The inhabitants of the island of Jumble use the standard Kobish alphabet (20 letters, A through T). Each word in their language is 4 letters or less, and for some reason, they insist that all words contain the letter A at least once. How many words are possible?
consisting of 1 letter ---- 1 , namely the A
consisting of 2 letters ::
without restrictions= 20x20 = 400
without the A = 19x19 = 361
at least 1 A ----> 400-361 = 39
consisting of 3 letters, no restricion = 20^3 = 8000
without any A's = 19^3 = 6859
at least one A = 8000-6859 = ....
do the 4 letter case the same way, add up the 4 cases.
To find out how many words are possible, we need to consider all the possible combinations of letters that satisfy the given conditions.
We know that each word must have at least one instance of the letter A. Since the words can have a maximum of 4 letters, let's consider the different scenarios:
1. Words with 1 letter: There is only one possibility, which is the letter A itself.

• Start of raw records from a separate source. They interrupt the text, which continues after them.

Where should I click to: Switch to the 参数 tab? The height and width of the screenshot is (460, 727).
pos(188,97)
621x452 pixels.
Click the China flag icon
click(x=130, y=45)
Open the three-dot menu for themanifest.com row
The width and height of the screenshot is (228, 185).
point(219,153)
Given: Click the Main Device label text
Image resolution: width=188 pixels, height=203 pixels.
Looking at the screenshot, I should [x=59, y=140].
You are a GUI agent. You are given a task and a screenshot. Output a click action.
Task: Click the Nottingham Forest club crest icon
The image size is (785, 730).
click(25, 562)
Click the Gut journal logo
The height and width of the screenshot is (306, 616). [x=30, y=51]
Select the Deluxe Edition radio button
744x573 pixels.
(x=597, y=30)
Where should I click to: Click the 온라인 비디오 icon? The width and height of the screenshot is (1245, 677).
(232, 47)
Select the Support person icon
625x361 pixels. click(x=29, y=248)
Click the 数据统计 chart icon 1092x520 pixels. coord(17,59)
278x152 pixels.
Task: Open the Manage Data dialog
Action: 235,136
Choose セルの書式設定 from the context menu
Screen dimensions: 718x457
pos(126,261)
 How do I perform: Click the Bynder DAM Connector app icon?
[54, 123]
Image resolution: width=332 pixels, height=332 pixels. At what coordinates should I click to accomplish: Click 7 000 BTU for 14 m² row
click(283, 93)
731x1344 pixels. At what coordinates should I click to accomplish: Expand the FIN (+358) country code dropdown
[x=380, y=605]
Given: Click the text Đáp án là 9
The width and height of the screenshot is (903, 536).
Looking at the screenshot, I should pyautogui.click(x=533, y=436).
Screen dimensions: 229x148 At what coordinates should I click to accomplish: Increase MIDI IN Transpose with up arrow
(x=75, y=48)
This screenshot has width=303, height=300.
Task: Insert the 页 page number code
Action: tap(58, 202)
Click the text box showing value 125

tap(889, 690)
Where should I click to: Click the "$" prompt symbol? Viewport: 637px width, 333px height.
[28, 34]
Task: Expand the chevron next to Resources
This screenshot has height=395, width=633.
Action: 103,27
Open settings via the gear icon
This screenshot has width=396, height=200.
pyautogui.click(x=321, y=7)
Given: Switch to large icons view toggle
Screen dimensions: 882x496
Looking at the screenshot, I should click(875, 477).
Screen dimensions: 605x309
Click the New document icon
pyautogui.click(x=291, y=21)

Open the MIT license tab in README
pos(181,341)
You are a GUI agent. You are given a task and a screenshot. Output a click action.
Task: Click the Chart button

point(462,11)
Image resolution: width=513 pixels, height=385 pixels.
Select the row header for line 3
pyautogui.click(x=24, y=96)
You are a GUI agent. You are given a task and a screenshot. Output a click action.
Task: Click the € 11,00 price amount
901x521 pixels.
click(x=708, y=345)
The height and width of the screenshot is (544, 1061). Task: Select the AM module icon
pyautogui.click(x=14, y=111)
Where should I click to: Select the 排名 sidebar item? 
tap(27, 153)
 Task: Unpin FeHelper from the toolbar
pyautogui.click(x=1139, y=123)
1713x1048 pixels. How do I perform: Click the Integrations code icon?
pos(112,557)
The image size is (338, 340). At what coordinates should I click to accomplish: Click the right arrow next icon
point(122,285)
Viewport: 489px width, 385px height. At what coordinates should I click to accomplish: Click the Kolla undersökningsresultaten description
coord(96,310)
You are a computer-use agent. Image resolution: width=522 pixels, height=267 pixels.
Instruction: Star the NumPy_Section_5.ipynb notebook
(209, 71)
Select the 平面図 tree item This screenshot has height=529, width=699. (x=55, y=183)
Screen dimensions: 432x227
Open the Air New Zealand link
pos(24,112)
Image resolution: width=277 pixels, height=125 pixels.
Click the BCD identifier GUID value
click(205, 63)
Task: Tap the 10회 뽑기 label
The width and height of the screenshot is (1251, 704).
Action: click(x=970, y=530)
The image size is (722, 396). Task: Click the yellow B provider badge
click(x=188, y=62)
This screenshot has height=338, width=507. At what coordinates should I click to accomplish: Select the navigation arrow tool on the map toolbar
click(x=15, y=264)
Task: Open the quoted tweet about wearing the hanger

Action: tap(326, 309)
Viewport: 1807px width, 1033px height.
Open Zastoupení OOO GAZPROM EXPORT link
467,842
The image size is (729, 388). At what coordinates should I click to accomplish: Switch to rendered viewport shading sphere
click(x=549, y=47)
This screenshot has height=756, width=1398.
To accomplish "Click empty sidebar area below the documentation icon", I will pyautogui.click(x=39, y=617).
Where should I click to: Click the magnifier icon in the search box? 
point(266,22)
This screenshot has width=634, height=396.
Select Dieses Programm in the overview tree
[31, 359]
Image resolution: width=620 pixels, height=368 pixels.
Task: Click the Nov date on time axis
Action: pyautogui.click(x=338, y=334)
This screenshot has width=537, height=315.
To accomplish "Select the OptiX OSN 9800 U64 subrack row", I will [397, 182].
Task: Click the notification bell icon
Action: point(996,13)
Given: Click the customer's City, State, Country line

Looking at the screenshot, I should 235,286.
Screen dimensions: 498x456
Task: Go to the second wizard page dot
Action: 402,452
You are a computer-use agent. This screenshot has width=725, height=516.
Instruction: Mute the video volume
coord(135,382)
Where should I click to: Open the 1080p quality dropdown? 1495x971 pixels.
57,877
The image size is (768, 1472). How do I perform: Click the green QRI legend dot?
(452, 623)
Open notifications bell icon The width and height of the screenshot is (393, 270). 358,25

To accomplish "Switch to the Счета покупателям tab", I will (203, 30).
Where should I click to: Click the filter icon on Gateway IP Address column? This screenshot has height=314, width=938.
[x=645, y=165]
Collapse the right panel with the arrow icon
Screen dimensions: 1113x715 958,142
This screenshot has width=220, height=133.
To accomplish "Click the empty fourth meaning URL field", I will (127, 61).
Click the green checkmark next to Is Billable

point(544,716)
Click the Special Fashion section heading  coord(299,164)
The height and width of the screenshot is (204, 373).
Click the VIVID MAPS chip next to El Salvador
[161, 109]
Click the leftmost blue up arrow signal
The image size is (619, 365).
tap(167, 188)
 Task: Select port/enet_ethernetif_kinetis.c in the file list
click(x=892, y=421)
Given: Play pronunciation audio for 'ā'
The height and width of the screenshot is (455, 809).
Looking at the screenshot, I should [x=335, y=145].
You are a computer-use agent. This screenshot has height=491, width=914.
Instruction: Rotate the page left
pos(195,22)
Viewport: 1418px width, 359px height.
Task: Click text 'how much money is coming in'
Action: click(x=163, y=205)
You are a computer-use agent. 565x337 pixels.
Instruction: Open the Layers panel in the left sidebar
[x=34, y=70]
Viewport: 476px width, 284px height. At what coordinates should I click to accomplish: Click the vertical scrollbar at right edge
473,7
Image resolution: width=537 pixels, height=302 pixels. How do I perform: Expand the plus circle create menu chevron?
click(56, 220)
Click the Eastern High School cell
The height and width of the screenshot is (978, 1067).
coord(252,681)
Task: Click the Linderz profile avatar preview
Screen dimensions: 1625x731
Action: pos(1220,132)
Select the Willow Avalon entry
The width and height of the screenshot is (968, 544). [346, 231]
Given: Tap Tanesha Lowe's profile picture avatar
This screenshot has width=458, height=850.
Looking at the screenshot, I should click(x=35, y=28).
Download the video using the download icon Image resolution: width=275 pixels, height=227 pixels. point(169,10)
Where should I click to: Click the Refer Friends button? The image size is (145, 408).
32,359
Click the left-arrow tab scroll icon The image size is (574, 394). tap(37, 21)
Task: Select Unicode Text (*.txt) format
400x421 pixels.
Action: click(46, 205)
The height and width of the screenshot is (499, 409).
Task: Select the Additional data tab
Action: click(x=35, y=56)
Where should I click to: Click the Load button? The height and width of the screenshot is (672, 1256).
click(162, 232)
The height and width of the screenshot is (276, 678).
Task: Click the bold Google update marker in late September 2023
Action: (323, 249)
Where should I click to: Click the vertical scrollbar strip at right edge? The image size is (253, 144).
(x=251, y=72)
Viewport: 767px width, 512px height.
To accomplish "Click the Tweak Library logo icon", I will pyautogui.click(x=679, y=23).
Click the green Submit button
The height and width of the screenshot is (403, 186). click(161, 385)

2. Words with 2 letters: In addition to the word "A", we can have 19 other letters to choose from to make the second letter. Therefore, there are 19 possible combinations in this scenario.
3. Words with 3 letters: Again, we can choose any one of the 19 letters for the first position, any of the 20 letters for the second position (including A), and any of the 20 letters for the third position. So, the total number of combinations in this scenario is 19 * 20 * 20.
4. Words with 4 letters: Similarly, we can choose any one of the 19 letters for the first position, any of the 20 letters for the second, third, and fourth positions. Therefore, the total number of combinations in this scenario is 19 * 20 * 20 * 20.
To find the total number of words possible, we sum up the possibilities from all the different scenarios:
Total = 1 + 19 + (19 * 20 * 20) + (19 * 20 * 20 * 20)
Calculating this expression, we find that the total number of words possible in the given scenario is 77,221 words.